Wang, Y., Yu, J., Wang, Y., Chen, Z., Dong, L., Cai, R., Hong, M., Long, X., et Yang, S. (2020). Synthèse in situ de modèles d’électrocatalyseur mésoporeux Ni-Fe pour la réaction d’évolution de l’oxygène. RSC Advances, 10(39), 23321 à 23330. https://doi.org/10.1039/d0ra03111a
À l’appui du développement d’électrocatalyseurs, ReactRaman fournit des informations détaillées sur les liaisons à l’intérieur et à la surface de l’électrocatalyseur mésoporeux Ni-Fe.
Les auteurs commentent l’importance de développer des électrocatalyseurs pour une utilisation dans les réactions d’évolution de l’oxygène (OER). Ces électrocatalyseurs doivent avoir des caractéristiques d’efficacité clés spécifiques, telles que des sites actifs uniformément répartis et facilement disponibles sur toute la surface du catalyseur, tout en étant rentables et durables. Pour atteindre ces objectifs, ils ont recherché et développé une méthode pour préparer un cadre de silice fumée mésoporeuse (MFS) qui disperse Ni²⁺ et Fe³⁺ en utilisant une approche simple. Cette méthode utilise la MFS disponible dans le commerce comme support 3D pour fixer les ions métalliques. En gravant la structure imprégnée de métal MFS avec du KOH, l’électrocatalyseur Ni-Fe-O formé présente des caractéristiques clés pour l’OER, telles qu’une bonne capacité de transfert de charge, une grande surface active électrochimique et une excellente stabilité globale.
Une série de catalyseurs NiFe-MFS a été synthétisée avec différents rapports molaires de solutions aqueuses métal-ion. Une série de techniques ont été utilisées pour développer une compréhension détaillée de la microstructure de ces électrocatalyseurs. Cela comprenait la microscopie électronique à transmission pour étudier la nanostructure, les rayons X à dispersion d’énergie pour cartographier la distribution des éléments Ni, Fe, Si et O, et la diffraction des rayons X pour analyser la cristallinité des échantillons. La morphologie a été étudiée par microscopie électronique à balayage par émission ; La spectroscopie photoélectronique à rayons X a analysé l’énergie de liaison des éléments, et l’analyse élémentaire a été effectuée à l’aide d’un spectromètre à émission atomique plasma à couplage inductif. La surface et la porosité de la structure ont été étudiées à l’aide de mesures d’adsorption-désorption d’azote gazeux.

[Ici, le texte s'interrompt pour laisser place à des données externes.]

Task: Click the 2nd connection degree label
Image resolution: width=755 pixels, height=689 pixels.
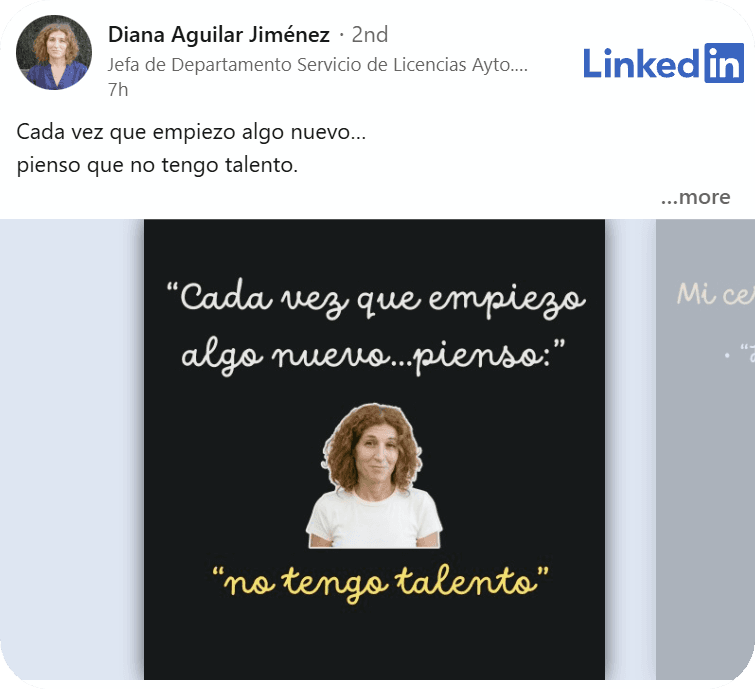Action: coord(369,35)
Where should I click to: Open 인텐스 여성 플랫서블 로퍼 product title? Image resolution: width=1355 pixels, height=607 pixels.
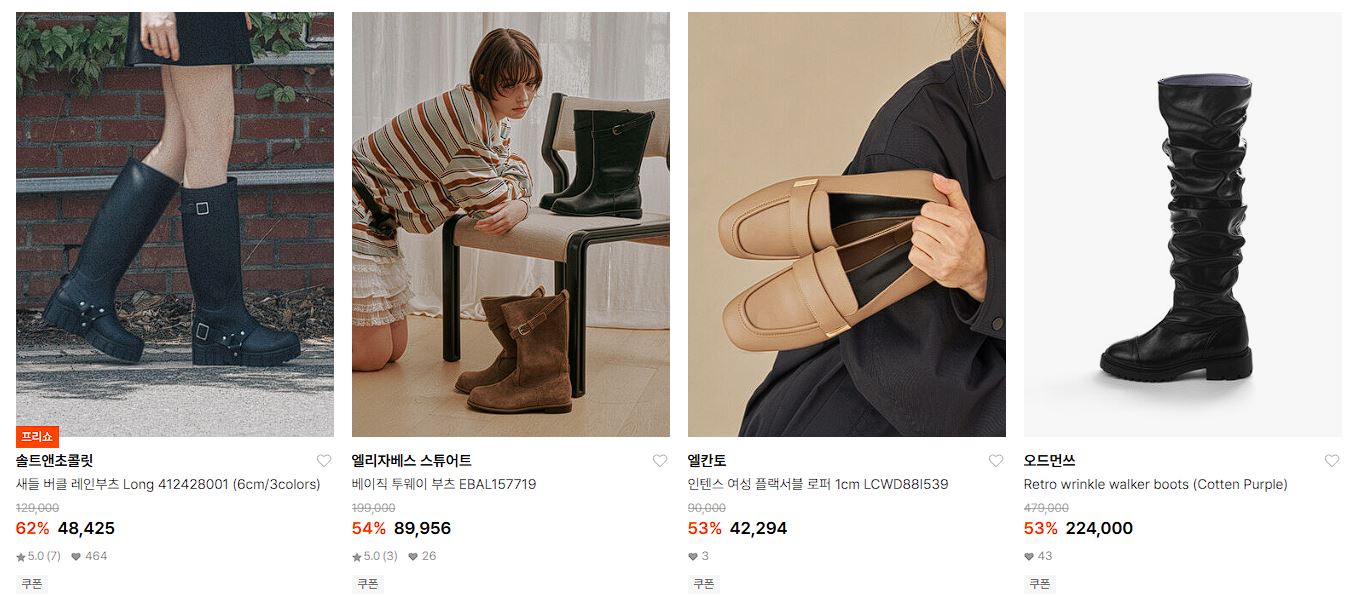click(818, 484)
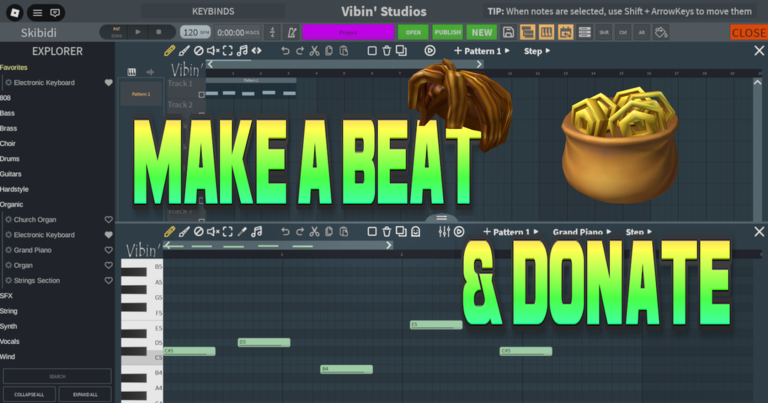Toggle favorite heart for Church Organ

point(109,220)
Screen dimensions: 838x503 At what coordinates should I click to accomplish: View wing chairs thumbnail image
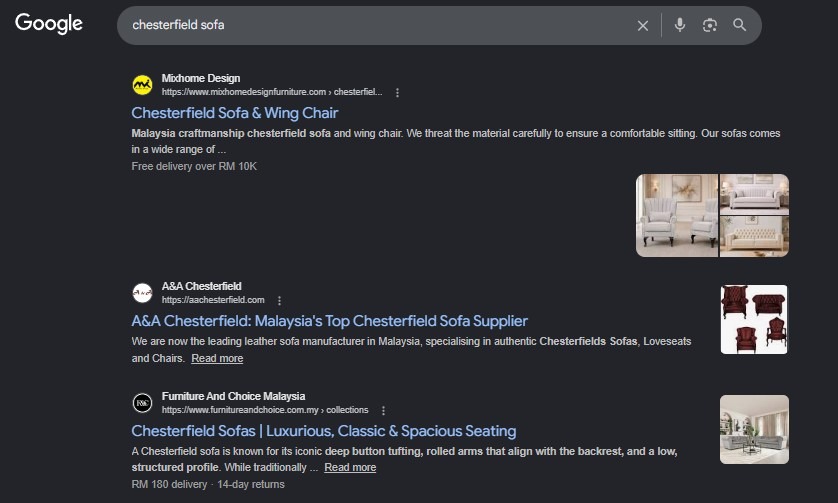[x=677, y=215]
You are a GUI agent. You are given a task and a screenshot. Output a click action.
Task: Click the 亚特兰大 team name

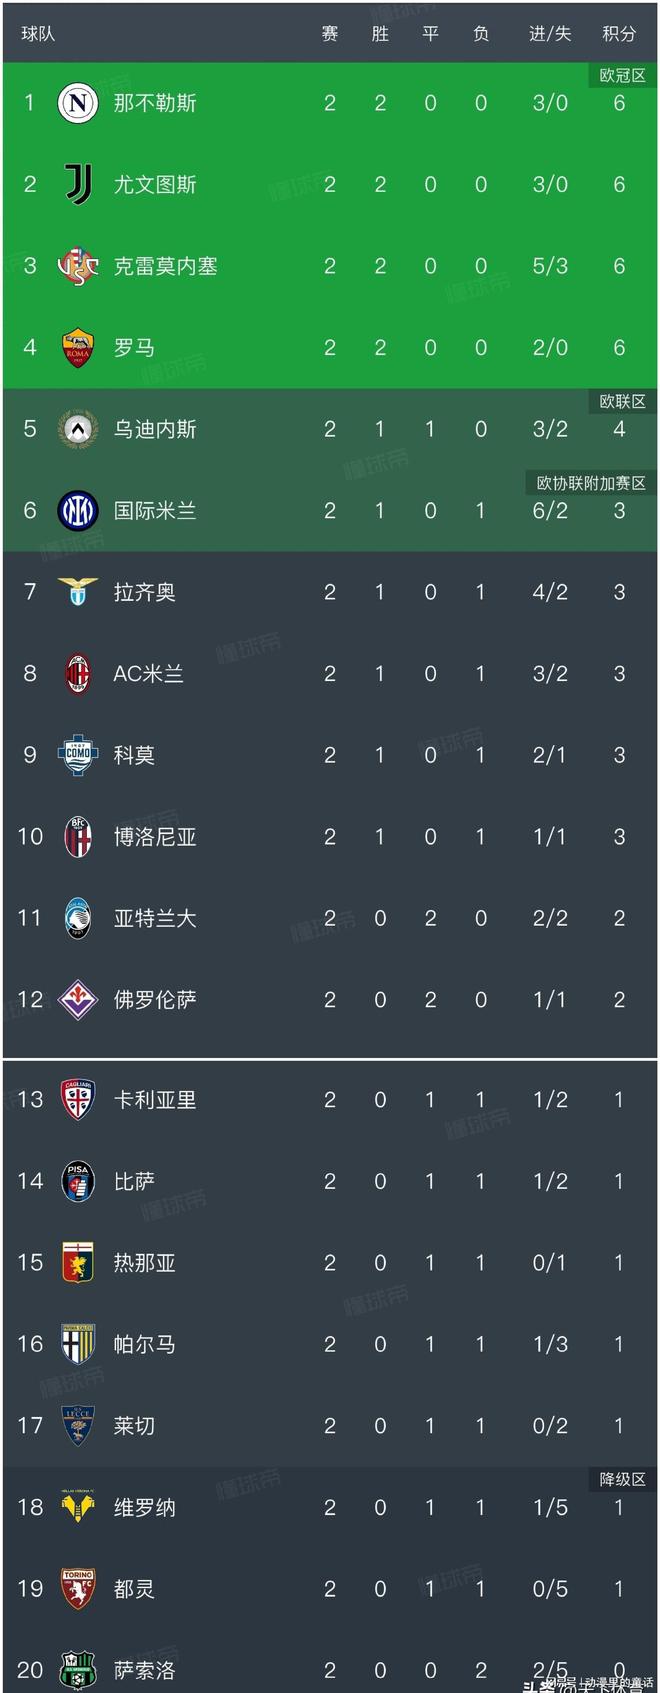point(155,918)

La liaison des métaux Ni/Fe au support de silice pyrogénée a été analysée et vérifiée par spectroscopie ReactRaman. Pour les MFS non dopées, des bandes de 345–450, 575, 750, 973 et 1070 cm⁻¹ sont observées, résultant d’une série de liaisons vibratoires Si−O−Si et Si−OH. Pour les échantillons imprégnés d’une teneur élevée en fer, des bandes à 332, 495 et 1163 cm⁻¹ sont observées résultant respectivement de la flexion O-Fe-O, de la flexion Fe-O-Si et de l’étirement asymétrique Fe-O-Si. Ces observations ont indiqué que le fer était effectivement incorporé dans le réseau de silice. En revanche, lorsque le nickel a été imprégné dans la silice fumée, la bande d’étirement Si−OH de surface de 973 cm⁻¹ a été considérablement affaiblie et aucune bande supplémentaire n’a été observée. L’évaluation des mesures photoélectroniques à rayons X et Raman a conduit à la conclusion que, alors que le Fe³⁺ préfère s’insérer dans le cadre de la silice fumée et forme une liaison Fe-O-Si, le Ni²⁺ se lie de manière covalente avec les groupes Si−OH à la surface de la silice fumée.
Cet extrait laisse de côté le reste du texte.